Why this happens is simple enough. The raison-d’etre of bureaucracies is not to create value, but to create more bureaucracy. Corporatism is its own animal which has everything to do with its own corporate-ness and nothing to do with the company’s actual product.
It’s a story as old as time. But companies do fight back on occasion and win.
For example, to avoid this sad fate, in 1943 the American aircraft manufacturer, Lockheed-Martin, opened up their now-famous “Skunk Works” (named after the “Skonk Oil” factory in the famous comic strip Li’l Abner. As a satellite operation, separate from the main organization, its job was to drive innovation at an accelerated pace with an independent spirit. This idea proved so successful that Skunk Works is still in operation today, with many game-changing feathers in its cap (including the P-38, the SR-71 and the F-22).

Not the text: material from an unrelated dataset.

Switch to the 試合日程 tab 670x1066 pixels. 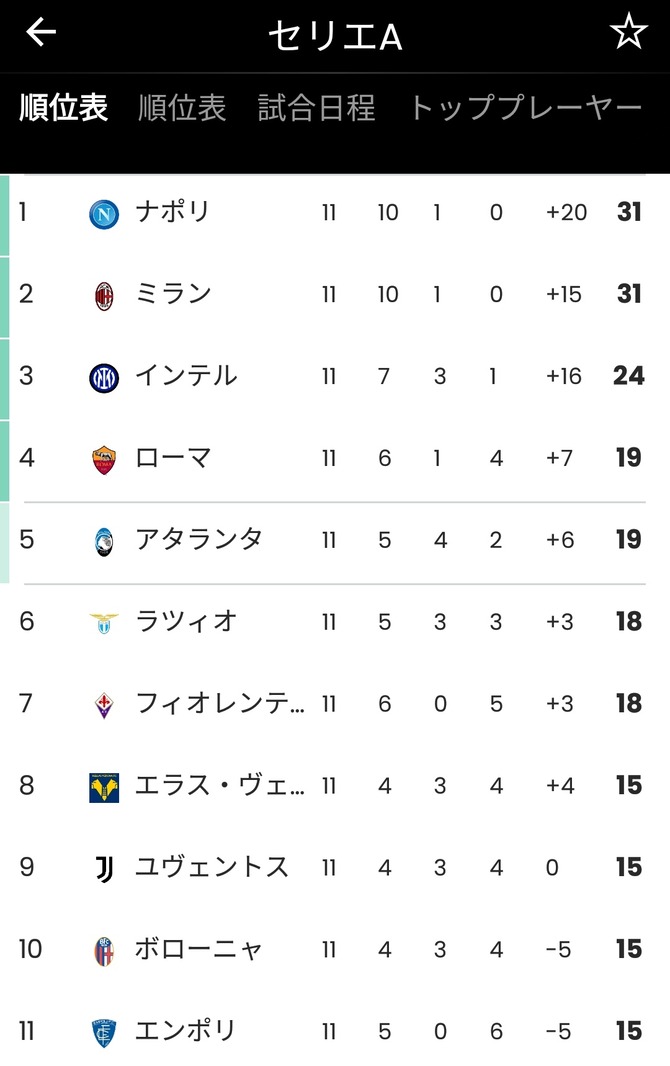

With a similar idea in mind, a decade ago IKEA created SPACE10, a research and design lab that was designed to look like a public-facing storefront. Its job was to imagine future realities for IKEA and manifest them, driving innovation throughout the company.

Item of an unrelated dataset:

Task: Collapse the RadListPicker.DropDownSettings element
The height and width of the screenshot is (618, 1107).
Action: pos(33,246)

The official explanation was basically, “mission accomplished” or as the founders put it – “quitting while we’re ahead.” In other words, they completed everything they set out to do which was to create a permanent culture of innovation throughout the entire company, not just on the fringes.
It could be as simple as that or it could be something more politically complex, we have no idea. What we do know is that truly innovative cultures can be pretty unstable and short lived. There are a large number of stars that must be aligned in order to make it happen (right people, ideas, backers, market conditions, timing, etc). Most companies struggle, and it’s not hard to see why.
The other thing is, people get tired. Maybe the people who ran it for a decade burned out. This happens all the time in the creative industries. The Beatles broke up in 1970, not just because of creative and lifestyle differences, but because they had been going full pelt for nearly a decade, ever since those pre-fame, twelve-hour days playing gigs in Hamburg.
John, Paul, George and Ringe had had enough.
This is one of the reasons the fact that Lockheed-Martin’s Skunk Works is still going strong is nothing short of miraculous. That kind of creative culture usually flames out quickly. Somehow they’ve created a culture that (so far) has kept the fire burning.
This is what real Culture Design® means. Not throwing money at a problem in the hope that it goes away, but building a collective mindset that’s primed to solve hard problems. Building an “innovation lab,” not an “innovation factory” (the latter rarely works nearly as well as it should).